稗田投手は2年夏に背番号「1」を付けてから、けがとの戦いだった。島根大会直前の練習試合で左肘を痛め、病院で「剥離骨折」と診断され、本大会での登板はかなわなかった。冬場のトレーニングを経て投げられるようになった今年4月以降も痛みが再発。練習試合では球数を50球程度に制限しながら、高校生活最後の夏に備えた。
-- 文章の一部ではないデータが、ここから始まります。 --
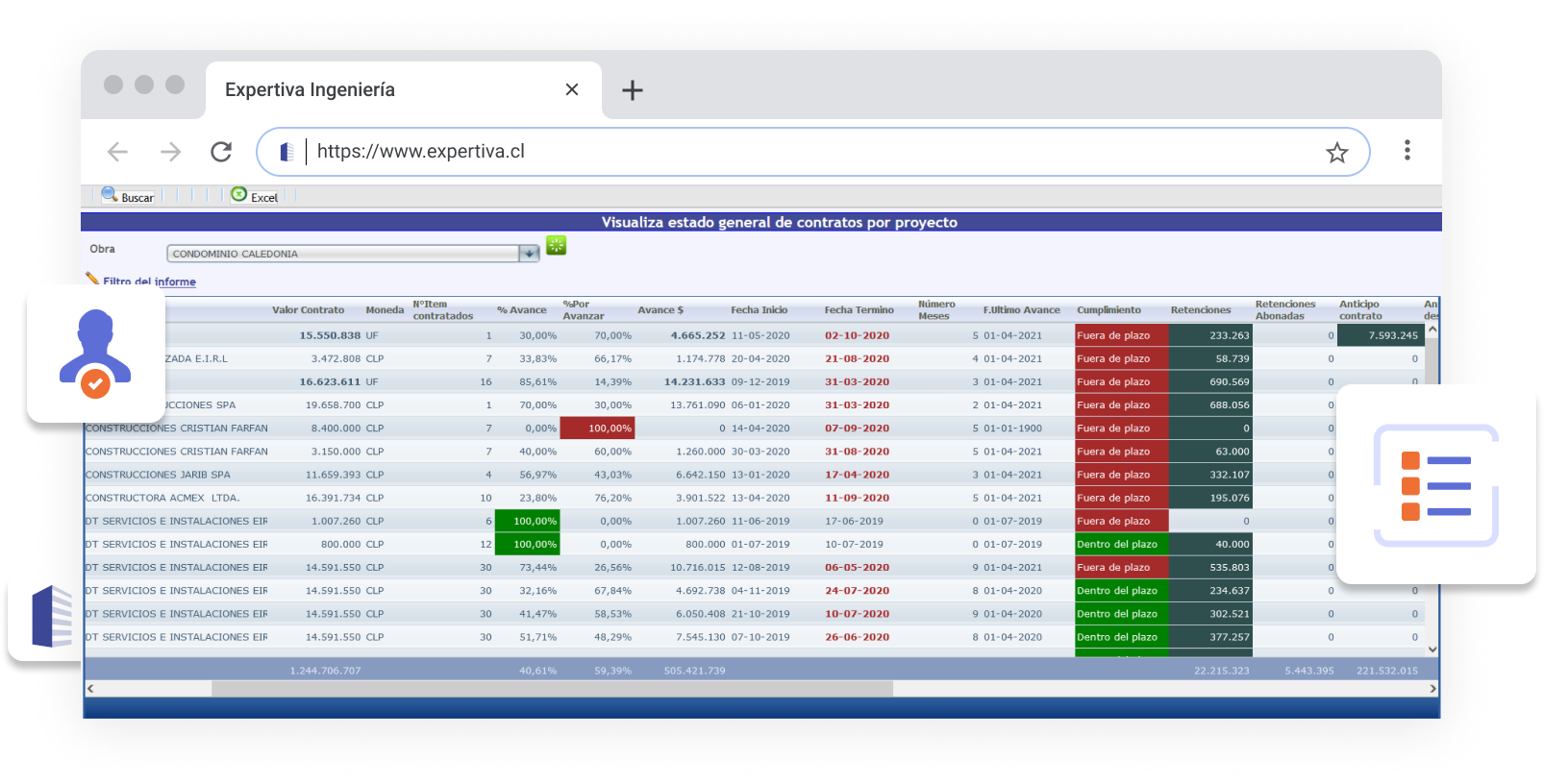This screenshot has width=1544, height=784.
Task: Select the CONDOMINIO CALEDONIA combo box
Action: (x=342, y=254)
不安を払拭できないまま迎えた初戦のマウンドだったが、「球がすごく走っていて、序盤は自分の投球ができた」と振り返る。五回までは単打2本の無失点。六回に2点本塁打を浴び、九回にも失点したが、気迫の投球は失わなかった。投げられなかった時、チームメートの「早く治して戻ってきてくれ」という言葉が大きな支えだったという。
津和野・上田主将、女子部員としてチームを鼓舞
津和野の女子主将・上田さん(3年)は、記録員としてベンチからチームを盛り上げた。女子部員は規定で公式戦への出場が認められていないが、部員全員に名前の入った手作りのお守りを渡して試合に臨んだ。逆転でのサヨナラ負けに「悔しい」と涙を拭い、「自分も試合に出て一緒に戦っているようだった」と声をからした。試合後は「チームメートに支えられ、ここまで来られた。本当に感謝しています」と語った。
その他の試合結果と今後の日程
14日の2回戦では、平田が津和野にサヨナラ勝ちし、松江南は出雲商に競り勝った。15日は浜山公園野球場と松江市営野球場で2回戦の残り4試合が行われる。今後の試合日程は、県高野連の発表に基づき順次実施される。